Opinión

Pemex: nuevo régimen fiscal sin autonomía


 
Mucho se ha discutido y cuestionado en los últimos días acerca de las propuestas tributarias de la reforma hacendaria. Sin embargo, poco se ha analizado el nuevo régimen fiscal de Pemex, que se establece en una nueva “Ley de Ingresos sobre Hidrocarburos” y las modificaciones a otros ordenamientos (leyes de presupuesto, de deuda y de Pemex), así como los cambios para una supuesta mayor autonomía presupuestaria.
 
 
Estos aspectos constituyen piezas angulares de la reforma hacendaria ya que, por una parte, determinarán los márgenes para las finanzas públicas en la medida que 30-35 por ciento del ingreso presupuestal proviene de Pemex y éste ejerce 12 por ciento del gasto público total. Por otra, será un aspecto clave del éxito o fracaso de la reforma energética, debido a que los componentes del nuevo régimen de contratos de utilidad compartida, que se proponen entre el Estado y Pemex, serán la base para definir el atractivo para los inversionistas privados en exploración y extracción de hidrocarburos.
 
 
El régimen fiscal vigente para Pemex implica una sobrecarga para la empresa. Aunque la SHCP sostiene que actualmente el nivel impositivo “es adecuado” (¡sólo 90 por ciento de sus ingresos netos en 2006-2012!), ello ha generado restricciones a la inversión, endeudamiento creciente, descapitalización y falta de recursos para el mantenimiento básico de su infraestructura, lo que todos padecemos.
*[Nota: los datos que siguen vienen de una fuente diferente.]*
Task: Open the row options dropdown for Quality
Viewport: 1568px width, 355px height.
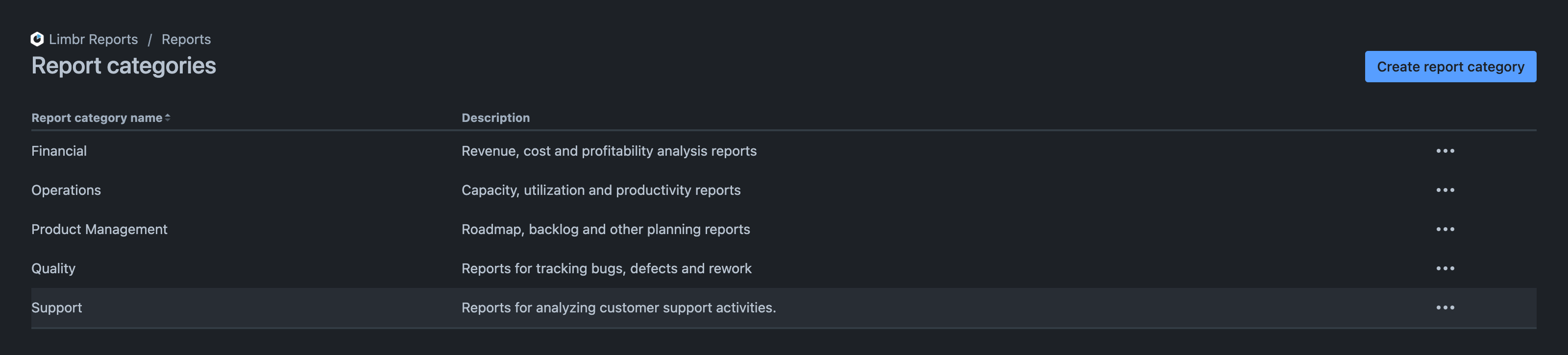Action: (1446, 268)
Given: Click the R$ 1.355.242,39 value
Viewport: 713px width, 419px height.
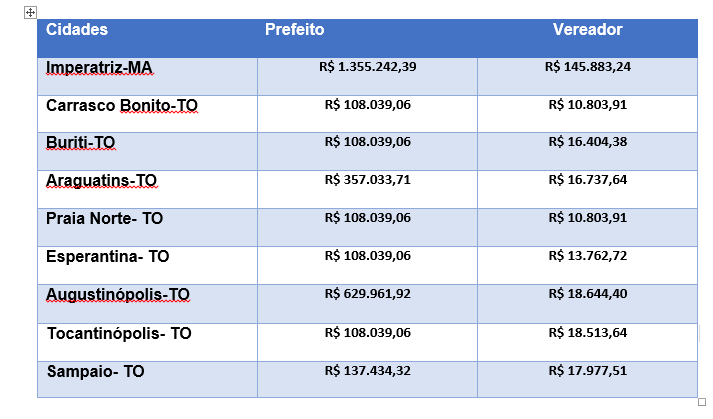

Además, es extraordinariamente complejo, al existir un régimen general para petróleo crudo y gas –cuyas mayores restricciones son la tasa de 71.5 por ciento sobre ingresos netos y el límite a la deducibilidad de costos, lo que distorsiona sus decisiones de inversión–; uno especial para aguas profundas y campos en Chicontepec; otro para “campos marginales”; y uno más para gas no asociado.
 
 
La nueva propuesta (bajo los contratos de utilidad compartida, que coexistirán con el régimen actual de “asignaciones” a Pemex) se aproxima a un régimen “normal” de empresa: en principio, se reconocerán los costos reales en los que incurre Pemex; pagará ISR sobre la utilidad neta; ésta se distribuirá entre reinversión y dividendos para el Estado; y pagará una regalía sobre las ventas. Aunque parecería adecuado, la realidad es que la SHCP no flexibiliza el control sobre la empresa.
 
 
En primer lugar, determinará el monto anual del dividendo estatal a pagar para financiar el presupuesto federal. En un entorno de gasto y déficits públicos crecientes, como lo establece la propia reforma hacendaria, es previsible que el dividendo limite significativamente la inversión y los gastos operativos de Pemex.
 
 
En segundo término, esa Secretaría definirá para cada contrato de utilidad compartida los costos, gastos e inversiones a ser recuperados y, por tanto, el remanente a distribuir entre el Estado y Pemex. Además, emitirá una “directiva de contabilidad” y otra “de contratación”. Con ello, la gestión de ingresos y costos quedaría prácticamente fuera del ámbito de la administración de Pemex y la SHCP pasará de un manejo global del presupuesto de ingresos de la paraestatal a un micro-manejo de sus contratos.
 
 
Para redondear el control sobre Pemex, el “nuevo régimen de autonomía” establece que la SHCP seguirá definiendo el techo de gasto en servicios personales (lo que incrementará el riesgo de pirateo de personal calificado por otras empresas que competirán con Pemex) y de deuda. Asimismo, podrá “solicitar a Pemex el ajuste de sus metas y techos de gasto” globales –con la SHCP, las solicitudes son sinónimo de instrucciones– y la entrega de cualquier documentación e información que requiera, con lo que no se elimina la “reportitis” hacia Pemex.
 
 
A ello se agrega que la nueva propuesta es omisa en todos los aspectos relativos a los mecanismos de control y auditoría que ejercen las entidades fiscalizadoras, como las secretarías de Energía y de la Función Pública (o la entidad que la sustituya), los órganos internos de control y la Auditoría Superior de la Federación. En tanto ello no se modifique, la autonomía de Pemex será una quimera.